In 2008, the CTV News website introduced My News, a citizen journalism feature allowing citizens to upload their images or videos relating to current events. Viewers may also upload media for any station or program.

== NewsDay and NewsNight by CTV News ==

NewsDay and NewsNight aired weekly on Quibi exclusively in Canada. It was hosted by Heather Butts and Reshmi Nair. Quibi was shut down on December 1, 2020.

== Criticism and controversy ==

=== Allegations of anti-Palestinian bias ===
In November 2023, reports emerged alleging that CTV News exhibited systemic bias against Palestinians in its coverage of the Israeli–Palestinian conflict. According to an investigation by The Breach, internal emails revealed that CTV journalists were instructed not to use the term "Palestine," with a senior editor reportedly stating that "Palestine...does not currently exist." The investigation also claimed that CTV National News, the network's flagship program, featured 62% more Israeli voices than Palestinian voices in its coverage following the October 7, 2023, Hamas attack on Israel.

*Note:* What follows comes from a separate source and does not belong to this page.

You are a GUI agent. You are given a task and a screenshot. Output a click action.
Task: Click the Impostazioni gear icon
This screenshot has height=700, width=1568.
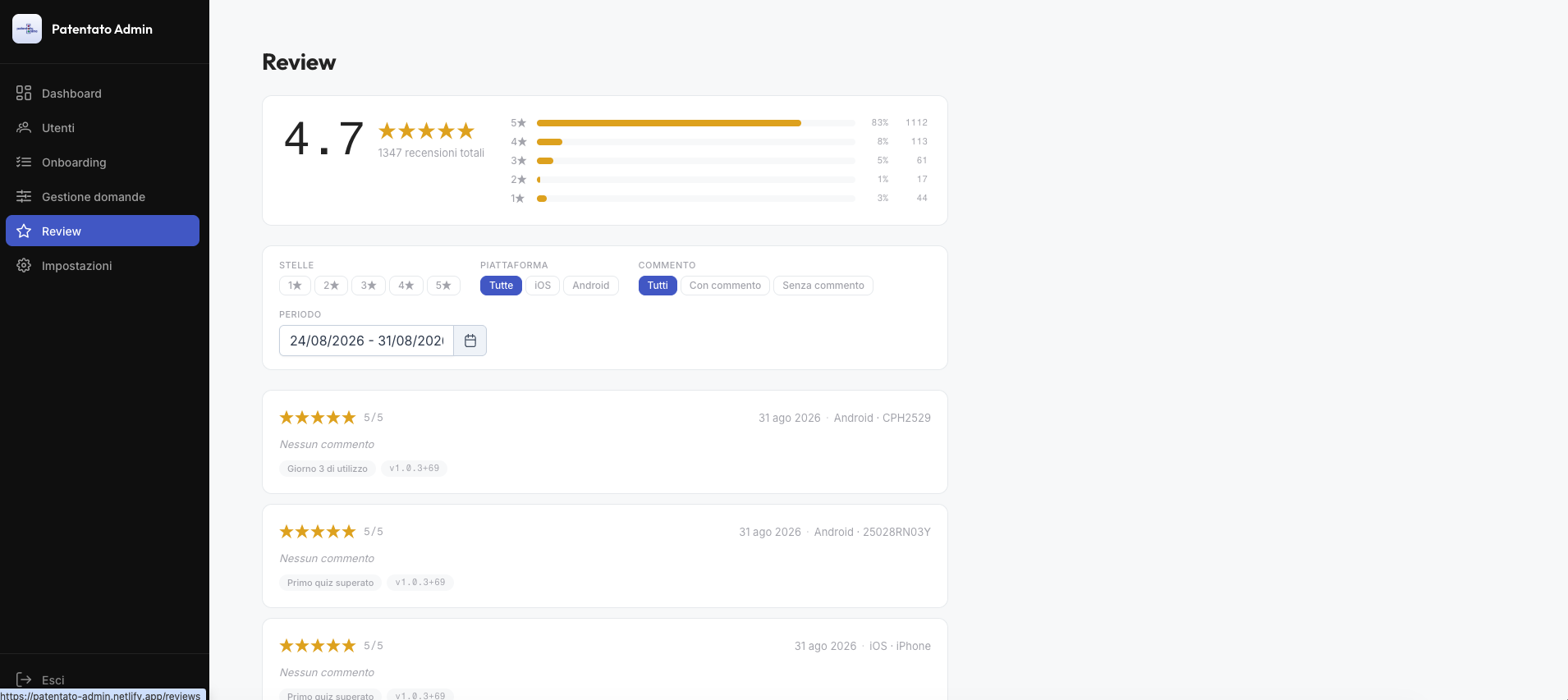coord(24,265)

Additionally, it was reported that nearly half of the Palestinian voices featured were not identified by name, unlike their Israeli counterparts.

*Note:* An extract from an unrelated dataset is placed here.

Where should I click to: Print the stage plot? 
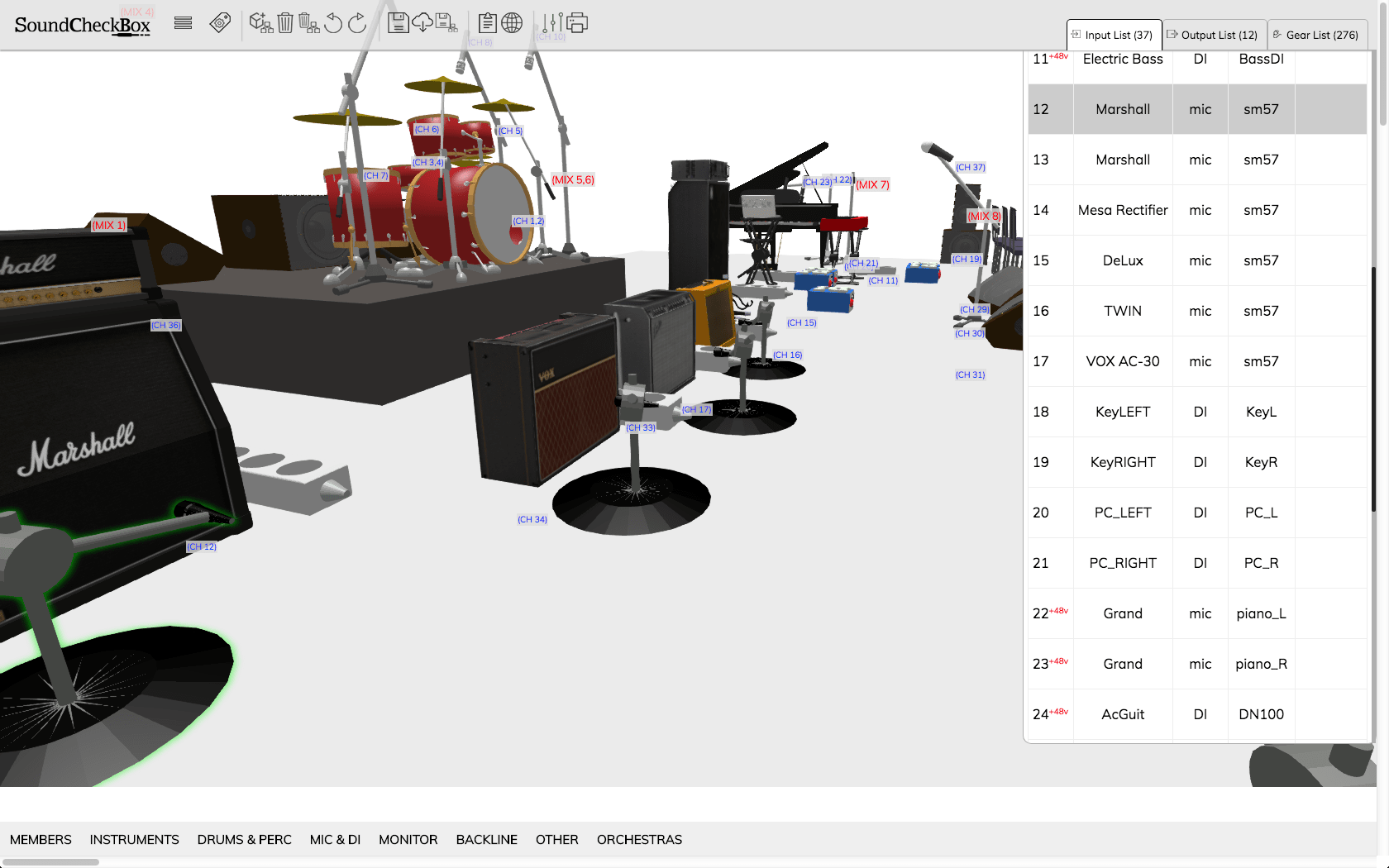tap(577, 23)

Journalists interviewed by The Breach alleged a "culture of fear" within CTV newsrooms, where staff felt discouraged from reporting critically on Israel's actions due to potential repercussions. These allegations sparked public debate about mass media impartiality in Canada with some commentators and activists arguing that CTV's coverage contributed to an unbalanced portrayal of the conflict. CTV News did not publicly respond to these specific claims.